▶ [Your instructions]
From the listing below, pull out every line where the string "icon" appears.

▶ [Available data]

Content starts

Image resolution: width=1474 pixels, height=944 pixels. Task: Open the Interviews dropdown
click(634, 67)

Content ends
Content starts

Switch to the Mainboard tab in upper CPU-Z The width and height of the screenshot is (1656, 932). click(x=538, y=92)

Content ends
Content starts

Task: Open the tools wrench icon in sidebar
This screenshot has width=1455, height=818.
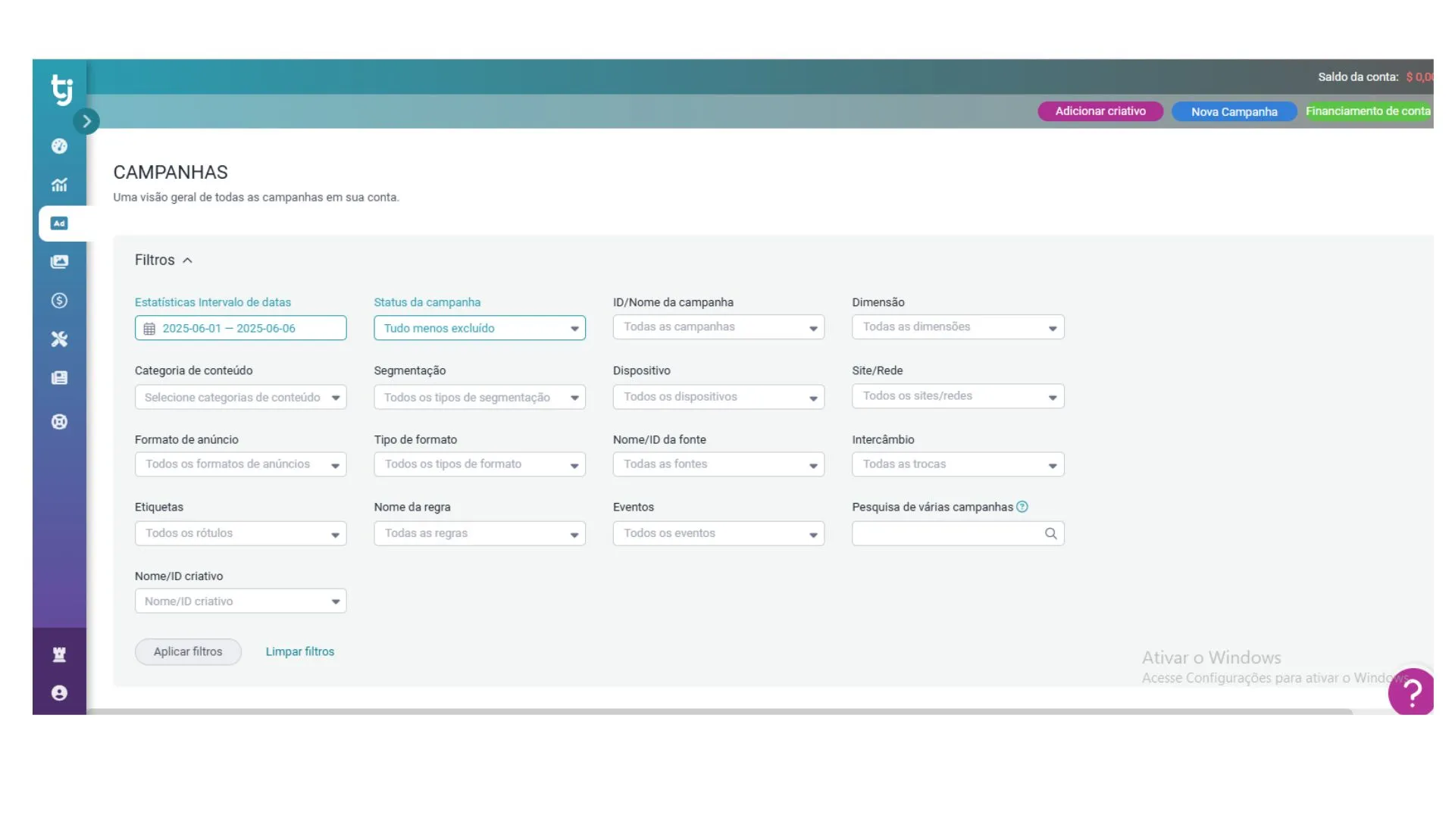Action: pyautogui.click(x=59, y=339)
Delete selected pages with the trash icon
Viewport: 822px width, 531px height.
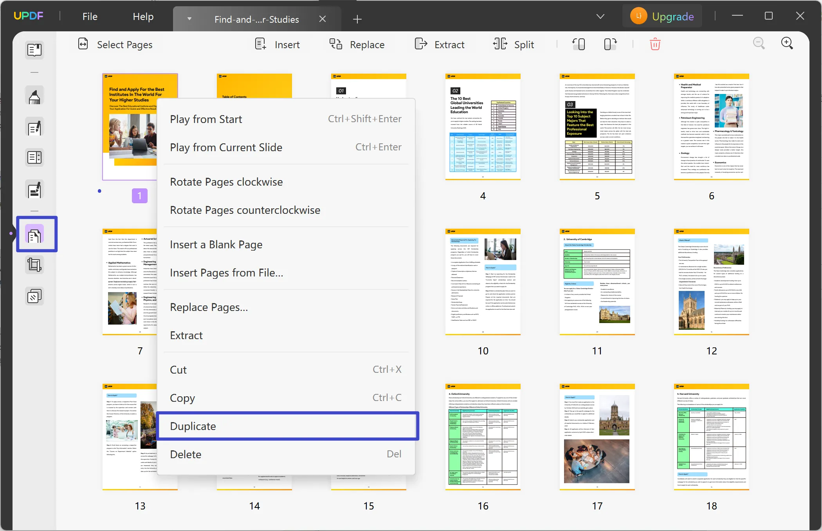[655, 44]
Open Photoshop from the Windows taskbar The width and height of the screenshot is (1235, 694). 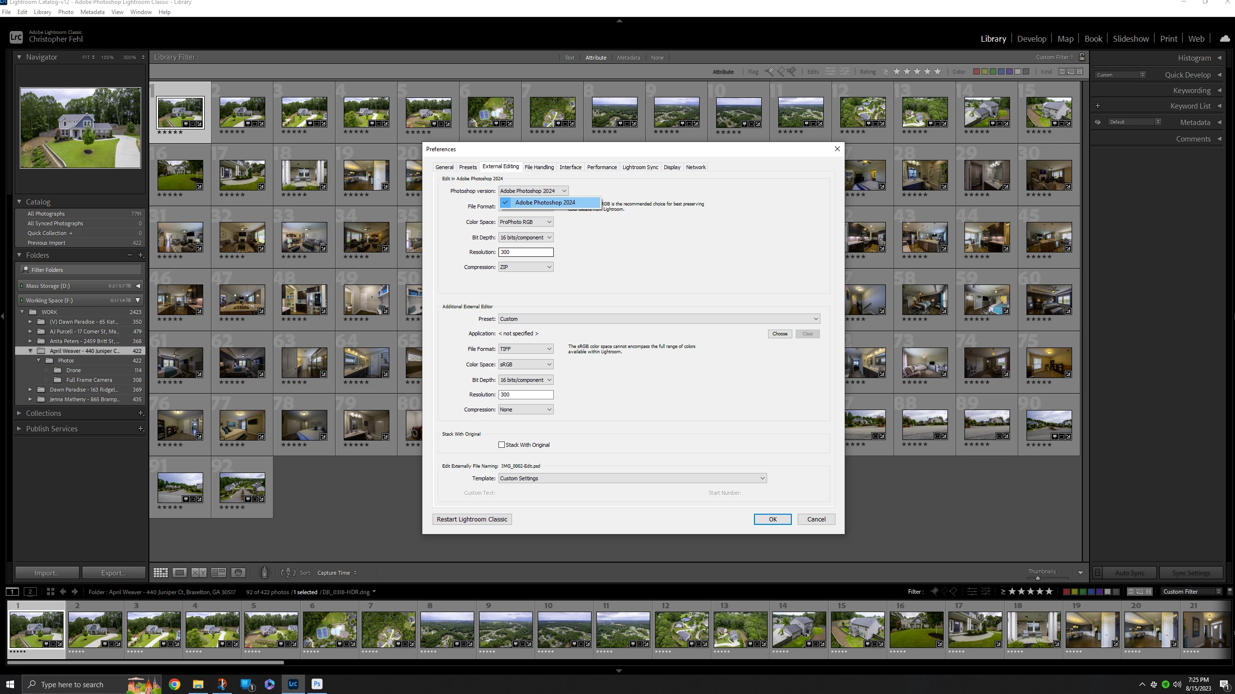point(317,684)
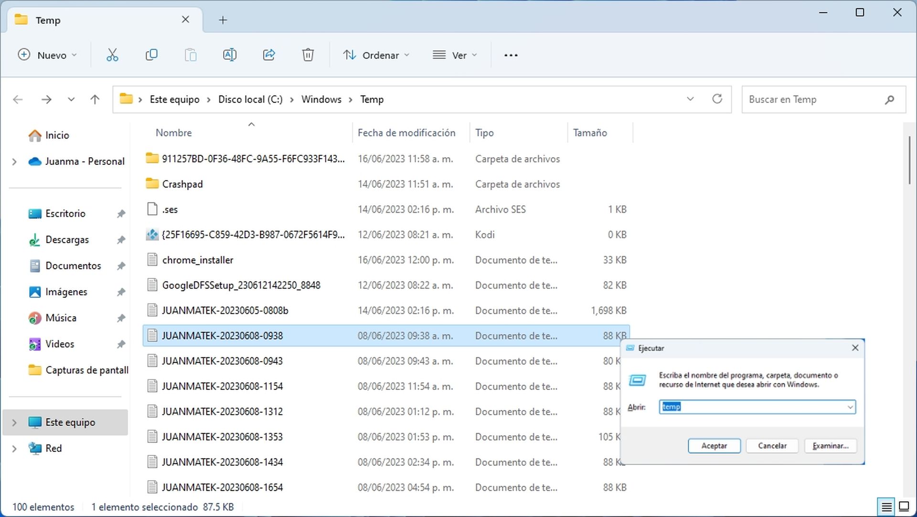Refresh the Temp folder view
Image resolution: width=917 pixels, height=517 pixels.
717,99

Content ends

▶ [Answer space]
Task: Open the tools wrench icon in sidebar
Delete selected pages with the trash icon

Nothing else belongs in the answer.